*WHAT TO DO*
Reproduce the entries from their first line up to and including the line with "Webinars (14, 2340)". Leave out everything after it.

*EXERCISE DATA*
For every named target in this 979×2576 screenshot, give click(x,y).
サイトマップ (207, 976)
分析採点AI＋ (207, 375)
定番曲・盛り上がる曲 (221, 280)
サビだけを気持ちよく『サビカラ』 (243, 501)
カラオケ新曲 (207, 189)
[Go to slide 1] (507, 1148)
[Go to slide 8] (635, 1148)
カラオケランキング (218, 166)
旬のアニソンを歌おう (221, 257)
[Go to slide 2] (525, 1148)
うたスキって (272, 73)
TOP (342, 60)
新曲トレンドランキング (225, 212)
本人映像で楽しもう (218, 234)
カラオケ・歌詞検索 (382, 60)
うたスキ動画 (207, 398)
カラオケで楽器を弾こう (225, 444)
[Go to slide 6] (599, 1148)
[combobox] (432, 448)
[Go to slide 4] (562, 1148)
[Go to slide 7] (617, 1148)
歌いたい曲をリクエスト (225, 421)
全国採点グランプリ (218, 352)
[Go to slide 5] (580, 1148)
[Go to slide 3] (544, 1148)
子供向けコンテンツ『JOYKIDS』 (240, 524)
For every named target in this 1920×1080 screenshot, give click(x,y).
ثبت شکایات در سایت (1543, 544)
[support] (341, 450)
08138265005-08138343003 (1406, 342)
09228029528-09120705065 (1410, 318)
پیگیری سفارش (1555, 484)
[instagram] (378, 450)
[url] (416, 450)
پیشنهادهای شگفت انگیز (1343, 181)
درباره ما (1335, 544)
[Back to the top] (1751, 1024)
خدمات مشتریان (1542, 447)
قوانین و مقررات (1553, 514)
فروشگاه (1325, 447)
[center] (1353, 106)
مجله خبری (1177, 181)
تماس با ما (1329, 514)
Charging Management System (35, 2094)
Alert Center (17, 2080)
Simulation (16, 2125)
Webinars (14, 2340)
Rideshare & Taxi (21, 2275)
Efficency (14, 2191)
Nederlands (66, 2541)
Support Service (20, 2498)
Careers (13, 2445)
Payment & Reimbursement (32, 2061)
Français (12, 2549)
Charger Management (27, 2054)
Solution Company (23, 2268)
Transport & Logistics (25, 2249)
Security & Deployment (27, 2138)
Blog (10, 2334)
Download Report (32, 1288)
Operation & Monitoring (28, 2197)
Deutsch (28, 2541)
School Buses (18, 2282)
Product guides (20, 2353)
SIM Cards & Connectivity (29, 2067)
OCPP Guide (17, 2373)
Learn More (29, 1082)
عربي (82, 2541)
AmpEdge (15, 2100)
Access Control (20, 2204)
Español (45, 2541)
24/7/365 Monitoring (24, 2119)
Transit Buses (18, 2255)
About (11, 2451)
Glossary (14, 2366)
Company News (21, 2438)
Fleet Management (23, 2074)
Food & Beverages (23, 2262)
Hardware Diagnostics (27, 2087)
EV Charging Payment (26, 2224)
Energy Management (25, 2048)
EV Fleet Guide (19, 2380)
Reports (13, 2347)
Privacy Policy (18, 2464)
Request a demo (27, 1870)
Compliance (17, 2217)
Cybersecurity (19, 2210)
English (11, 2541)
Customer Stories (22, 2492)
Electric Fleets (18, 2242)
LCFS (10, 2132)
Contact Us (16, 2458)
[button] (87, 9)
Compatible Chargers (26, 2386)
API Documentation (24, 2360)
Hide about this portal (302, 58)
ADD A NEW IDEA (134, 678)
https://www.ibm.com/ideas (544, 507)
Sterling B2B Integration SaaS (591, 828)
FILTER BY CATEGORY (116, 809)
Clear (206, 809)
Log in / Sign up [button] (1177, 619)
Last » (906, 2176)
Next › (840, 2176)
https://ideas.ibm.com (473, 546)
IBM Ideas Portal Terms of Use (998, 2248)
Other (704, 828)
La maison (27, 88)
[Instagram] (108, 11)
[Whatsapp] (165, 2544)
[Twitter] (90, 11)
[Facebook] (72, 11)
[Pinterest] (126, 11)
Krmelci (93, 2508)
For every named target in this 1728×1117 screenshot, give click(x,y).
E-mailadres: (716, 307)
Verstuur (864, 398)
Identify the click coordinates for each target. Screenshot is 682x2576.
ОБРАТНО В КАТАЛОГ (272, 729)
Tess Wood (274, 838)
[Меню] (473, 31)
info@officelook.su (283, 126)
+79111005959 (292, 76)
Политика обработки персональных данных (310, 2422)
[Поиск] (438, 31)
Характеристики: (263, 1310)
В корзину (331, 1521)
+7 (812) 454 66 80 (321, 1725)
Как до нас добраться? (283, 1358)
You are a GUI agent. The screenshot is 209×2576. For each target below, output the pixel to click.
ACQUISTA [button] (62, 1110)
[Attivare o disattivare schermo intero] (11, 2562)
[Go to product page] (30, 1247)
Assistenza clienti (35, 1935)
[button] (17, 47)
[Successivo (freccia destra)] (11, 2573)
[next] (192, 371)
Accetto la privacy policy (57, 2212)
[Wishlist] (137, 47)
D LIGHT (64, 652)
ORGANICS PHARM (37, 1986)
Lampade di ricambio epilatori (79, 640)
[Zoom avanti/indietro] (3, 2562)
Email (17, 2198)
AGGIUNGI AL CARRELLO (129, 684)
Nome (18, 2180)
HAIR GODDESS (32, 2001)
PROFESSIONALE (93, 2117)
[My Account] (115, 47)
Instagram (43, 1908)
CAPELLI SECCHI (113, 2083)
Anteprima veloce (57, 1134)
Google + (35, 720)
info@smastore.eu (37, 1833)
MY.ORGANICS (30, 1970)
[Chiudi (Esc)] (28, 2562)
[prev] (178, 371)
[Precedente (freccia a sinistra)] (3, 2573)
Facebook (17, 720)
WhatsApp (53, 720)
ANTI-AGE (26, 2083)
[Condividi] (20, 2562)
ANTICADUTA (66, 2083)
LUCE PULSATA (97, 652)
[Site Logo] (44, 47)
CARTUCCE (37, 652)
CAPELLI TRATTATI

*RESULT OF THE EXERCISE*
For every named target in this 979×2576 screenshot, give click(x,y).
サイトマップ (207, 976)
分析採点AI＋ (207, 375)
定番曲・盛り上がる曲 (221, 280)
サビだけを気持ちよく『サビカラ』 (243, 501)
カラオケ新曲 (207, 189)
[Go to slide 1] (507, 1148)
[Go to slide 8] (635, 1148)
カラオケランキング (218, 166)
旬のアニソンを歌おう (221, 257)
[Go to slide 2] (525, 1148)
うたスキって (272, 73)
TOP (342, 60)
新曲トレンドランキング (225, 212)
本人映像で楽しもう (218, 234)
カラオケ・歌詞検索 (382, 60)
うたスキ動画 (207, 398)
カラオケで楽器を弾こう (225, 444)
[Go to slide 6] (599, 1148)
[combobox] (432, 448)
[Go to slide 4] (562, 1148)
[Go to slide 7] (617, 1148)
歌いたい曲をリクエスト (225, 421)
全国採点グランプリ (218, 352)
[Go to slide 5] (580, 1148)
[Go to slide 3] (544, 1148)
子供向けコンテンツ『JOYKIDS』 (240, 524)
For every named target in this 1920×1080 screenshot, give click(x,y).
ثبت شکایات در سایت (1543, 544)
[support] (341, 450)
08138265005-08138343003 (1406, 342)
09228029528-09120705065 (1410, 318)
پیگیری سفارش (1555, 484)
[instagram] (378, 450)
[url] (416, 450)
پیشنهادهای شگفت انگیز (1343, 181)
درباره ما (1335, 544)
[Back to the top] (1751, 1024)
خدمات مشتریان (1542, 447)
قوانین و مقررات (1553, 514)
فروشگاه (1325, 447)
[center] (1353, 106)
مجله خبری (1177, 181)
تماس با ما (1329, 514)
Charging Management System (35, 2094)
Alert Center (17, 2080)
Simulation (16, 2125)
Webinars (14, 2340)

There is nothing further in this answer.